So what whent wrong with tables? The culprit is that the CSS equivalent of
tables, the _display:table_ CSS property (defined in CSS 2) has not been
implemented in Internet Explorer yet, even though the standard is 12 years old
(IE8 will reportedly support it, though).

So there is no direct CSS equivalent to the layout properties of tables which
works in IE. You can emulate some of the properties using floats, absolute
positioning and so on, but be aware that this approach is _not_ the "correct"
CSS way. Rather it is a workaround around limitations in IE's _implementation_
of CSS. Using tables for layout is a alternative workaround for the same
problem. The approaches have different tradeoffs.

The main tradeoff is that HTML-tables are bad for accessibility, while CSS
alternatives are often convoluted and hard to maintain. So the choice is
basically if you want to cause pain for yourself or for disabled people. Its
not hard to understand how this debate turns into more of a moral than a
technical discussion.

Note that it is not _all_ uses of tables which require workarounds to
implement in table-less CSS. Before CSS, tables were used for a wide array of
layout tasks like spacing, margins, positioning and so on, which is generally
better handled by CSS today. The limitations are specifically when tables are
used as dynamically adjusting grids. I wrote a small article to point out the
concrete issues: <http://olav.dk/articles/tables.html>

BTW - it's a myth that tables render the same across browsers. Table rendering
has about the same amount of inconsistencies and browser differences as CSS.
The difference is that there is no "right way" to render tables, since table
rendering is not specified anywhere. It's all just a chain of reverse-
engeneering leading back to the first haphazard table implemtation in Netscape
1.1. With CSS there is at least a spec, and the hope that browsers
implentations move incrementally closer to the spec.

------
phoreo
I seriously find it difficult to believe that this is still a debate on YC.
Once you attempt to build a site of a reasonably level of complexity and/or
learn how to build a site using clean, valid, semantic markup, you'll never go
back - unless horribly messy code and hack piled upon hack are your thing.
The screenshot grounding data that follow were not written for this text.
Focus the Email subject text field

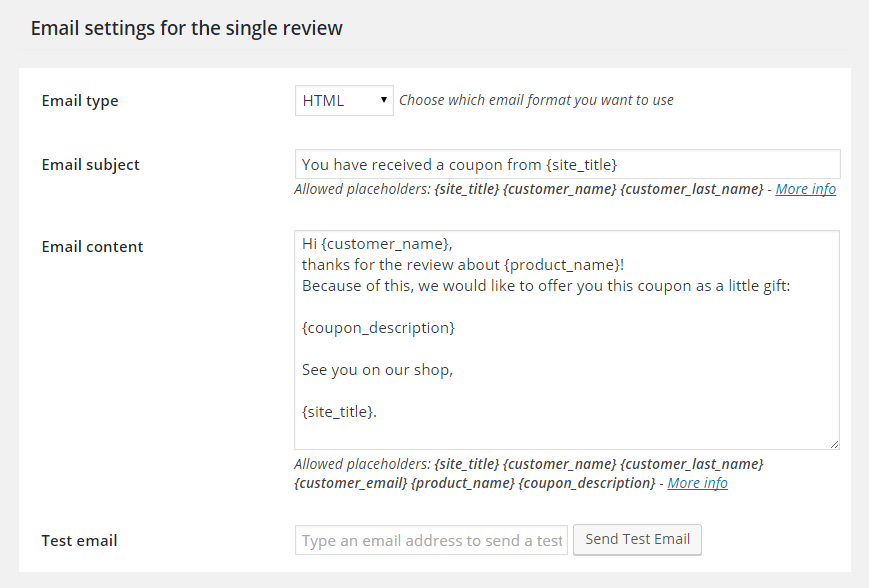coord(568,164)
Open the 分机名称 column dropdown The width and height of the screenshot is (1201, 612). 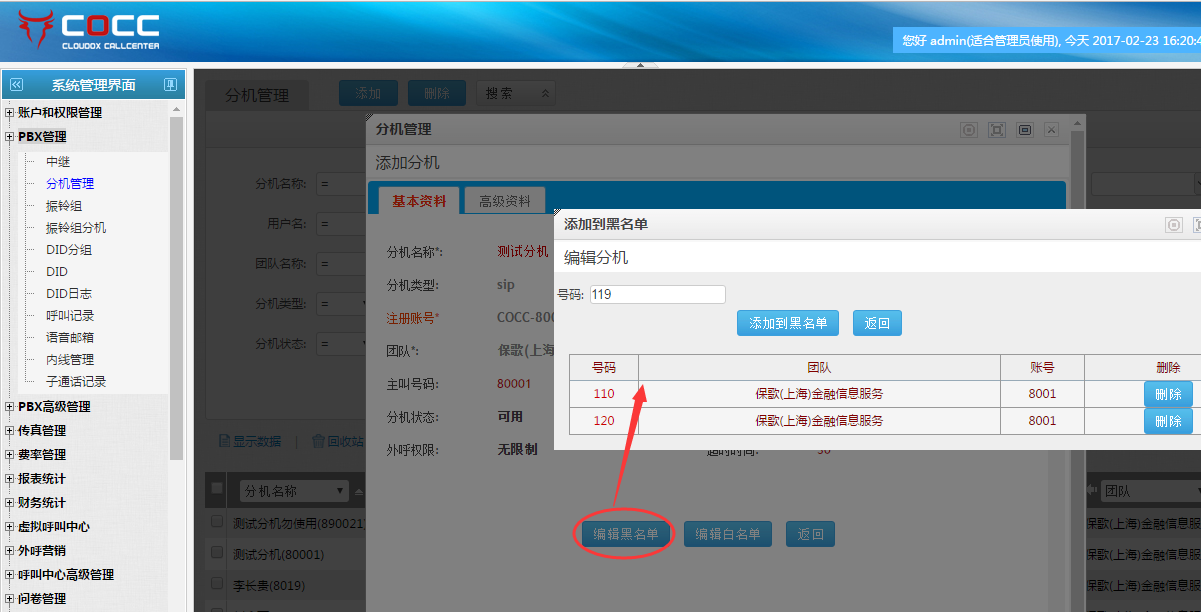tap(341, 491)
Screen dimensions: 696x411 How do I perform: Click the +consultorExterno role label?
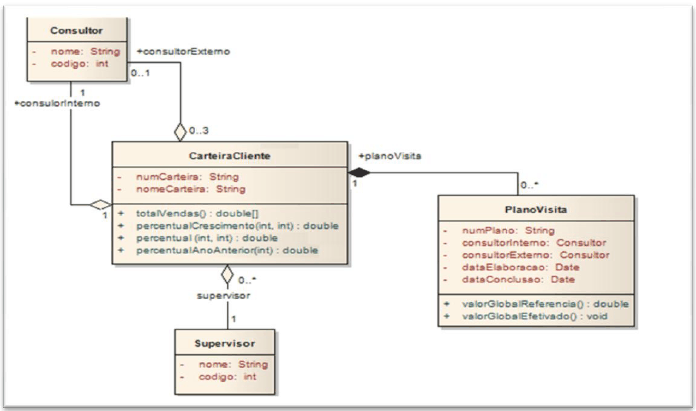[175, 51]
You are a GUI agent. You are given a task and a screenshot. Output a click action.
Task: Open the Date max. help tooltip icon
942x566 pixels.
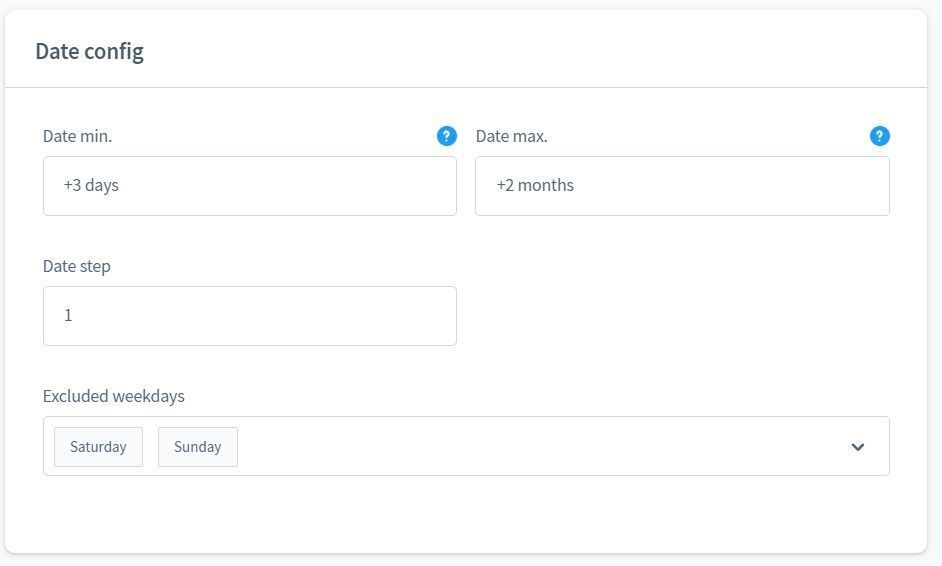(x=879, y=136)
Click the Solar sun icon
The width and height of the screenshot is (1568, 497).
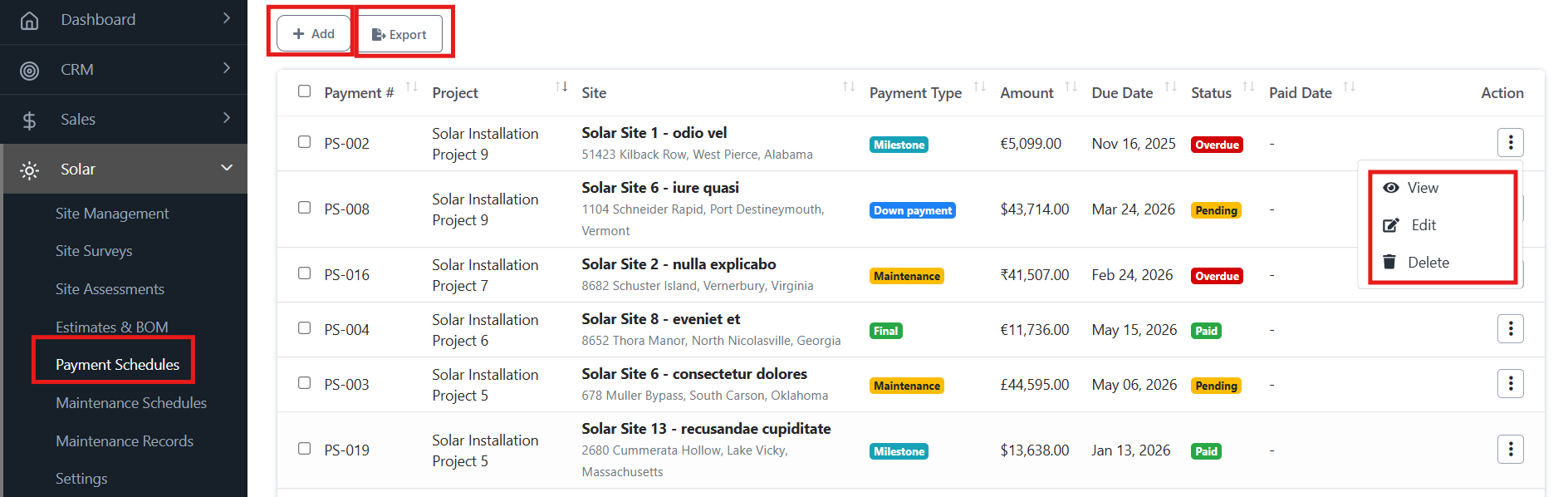point(29,170)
This isn't about being a web standards zealot. It's about learning to do your
job. Look to any of the industry leaders in frontend development - it is
simply no longer an issue. Table-based implementations of layouts (and all
non-tabular data) are the GOTOs of modern markup.

------
tripngroove
CSS layouts offer a whole host of advantages over their ancient table-based
brethren. Historically, there has been a lot of discussion on this, but the
conversation has basically been concluded with CSS layouts overwhelmingly
recognized as the best option.

A CSS layout lets your site be flexible, scalable and semantically pure. When
you do a table-based layout, you're basically locked into that presentation
unless you choose to overhaul all your files, and chances are good that you've
also partially destroyed the semantics of your document, which ruins
accessibility and can be bad for SEO. Tables were basically a layout hack that
let designers solve a presentation problem for which adequate tools didn't
exist; their true purpose is to display tabular data. When browser support for
CSS became relatively ubiquitous, people gradually switched over because there
was no longer any reason to suffer the inherent inadequacy of table-based
layouts.

Once you learn the syntax and the basics of how the box model works, CSS makes
everything faster, easier, and more precise. By all accounts, it's the
standard for web design nowadays.

I think the proof is in the pudding though; csszengarden.com is a shining
example of the benefits of CSS. Surf there, and you can select different
stylesheets to be applied to the page. Same HTML, different CSS, hundreds of
designs.

alistapart.com is a great resource for discussion on the benefits of web
standards and how to apply them. quirksmode.org has technical tips, and
w3cshools.com has quick descriptions and examples of most almost everything
web-design related.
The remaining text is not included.